### Aim of the task
Search the material below for the word "WordPress". Copy every line where it is found.

### Supplied material

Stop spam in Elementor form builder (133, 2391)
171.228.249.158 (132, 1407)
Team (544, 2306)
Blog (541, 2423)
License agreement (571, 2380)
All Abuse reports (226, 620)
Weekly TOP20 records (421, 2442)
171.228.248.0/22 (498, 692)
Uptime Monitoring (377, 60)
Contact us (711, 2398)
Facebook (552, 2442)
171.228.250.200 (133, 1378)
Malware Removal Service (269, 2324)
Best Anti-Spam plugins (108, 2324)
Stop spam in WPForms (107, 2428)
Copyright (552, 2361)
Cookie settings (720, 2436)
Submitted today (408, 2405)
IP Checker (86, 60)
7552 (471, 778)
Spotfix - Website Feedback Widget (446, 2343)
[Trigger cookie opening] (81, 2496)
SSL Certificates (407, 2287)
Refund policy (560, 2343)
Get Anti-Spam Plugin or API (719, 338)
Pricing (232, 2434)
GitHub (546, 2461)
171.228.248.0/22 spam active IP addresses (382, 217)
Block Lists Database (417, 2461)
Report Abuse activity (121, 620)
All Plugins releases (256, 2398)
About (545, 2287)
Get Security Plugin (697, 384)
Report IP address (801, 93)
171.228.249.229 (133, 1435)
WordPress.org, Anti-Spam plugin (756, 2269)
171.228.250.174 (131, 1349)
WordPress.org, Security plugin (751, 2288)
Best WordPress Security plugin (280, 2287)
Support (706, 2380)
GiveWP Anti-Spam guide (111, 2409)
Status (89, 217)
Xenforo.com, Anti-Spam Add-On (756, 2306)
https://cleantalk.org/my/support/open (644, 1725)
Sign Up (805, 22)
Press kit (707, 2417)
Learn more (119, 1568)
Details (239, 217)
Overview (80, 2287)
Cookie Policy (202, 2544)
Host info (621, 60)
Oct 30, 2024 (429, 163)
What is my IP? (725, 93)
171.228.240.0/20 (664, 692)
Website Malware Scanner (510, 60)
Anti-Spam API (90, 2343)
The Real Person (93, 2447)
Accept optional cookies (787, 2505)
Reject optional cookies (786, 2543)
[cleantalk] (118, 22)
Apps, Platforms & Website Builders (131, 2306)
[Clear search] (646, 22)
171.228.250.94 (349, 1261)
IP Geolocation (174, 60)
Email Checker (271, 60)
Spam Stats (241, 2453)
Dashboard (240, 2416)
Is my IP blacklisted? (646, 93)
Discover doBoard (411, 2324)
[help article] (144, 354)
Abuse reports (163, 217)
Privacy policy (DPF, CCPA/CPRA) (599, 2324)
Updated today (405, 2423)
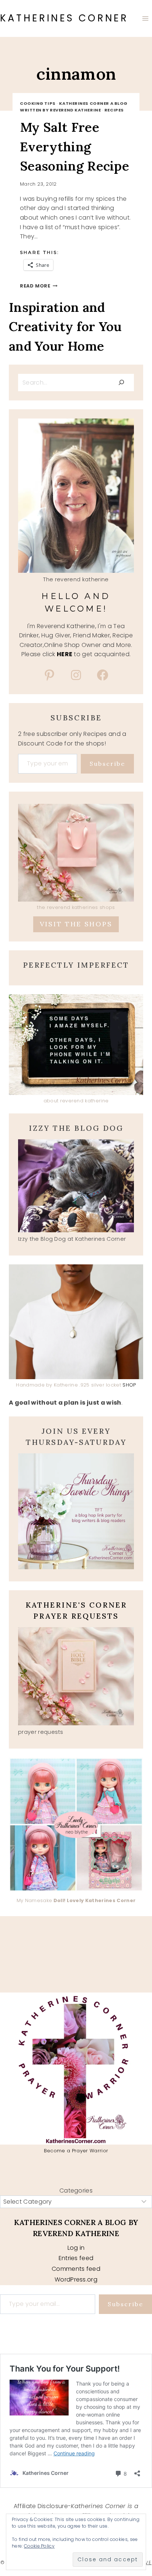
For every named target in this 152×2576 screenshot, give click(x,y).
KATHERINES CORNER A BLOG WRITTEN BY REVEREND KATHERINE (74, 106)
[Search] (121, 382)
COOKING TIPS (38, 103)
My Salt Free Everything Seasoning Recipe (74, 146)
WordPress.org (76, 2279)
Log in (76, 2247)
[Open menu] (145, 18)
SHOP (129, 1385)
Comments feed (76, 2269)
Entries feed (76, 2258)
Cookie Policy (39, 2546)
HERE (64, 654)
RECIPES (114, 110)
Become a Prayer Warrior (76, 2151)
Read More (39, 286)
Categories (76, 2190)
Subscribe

---

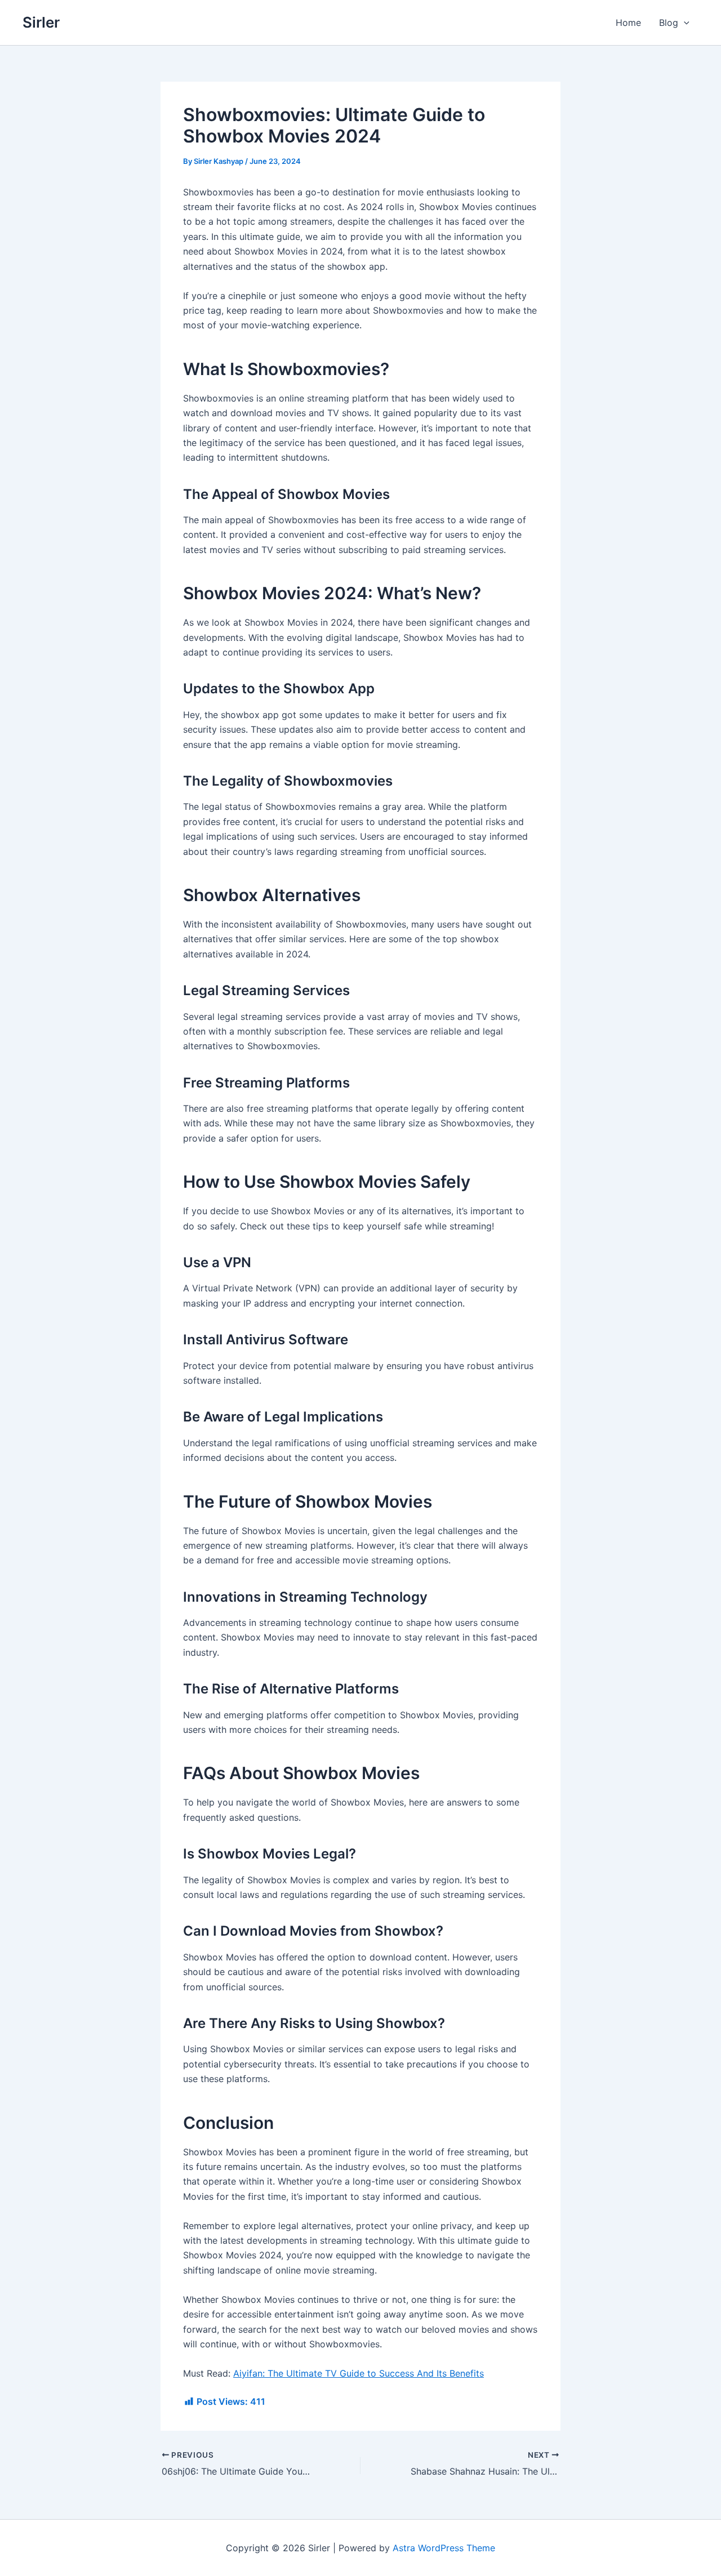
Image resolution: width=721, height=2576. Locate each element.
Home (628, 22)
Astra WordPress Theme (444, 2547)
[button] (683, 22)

### Response to the exercise
WordPress.org, Anti-Spam plugin (756, 2269)
WordPress.org, Security plugin (751, 2288)
Best WordPress Security plugin (280, 2287)
WordPress.org (76, 2279)
Astra WordPress Theme (444, 2547)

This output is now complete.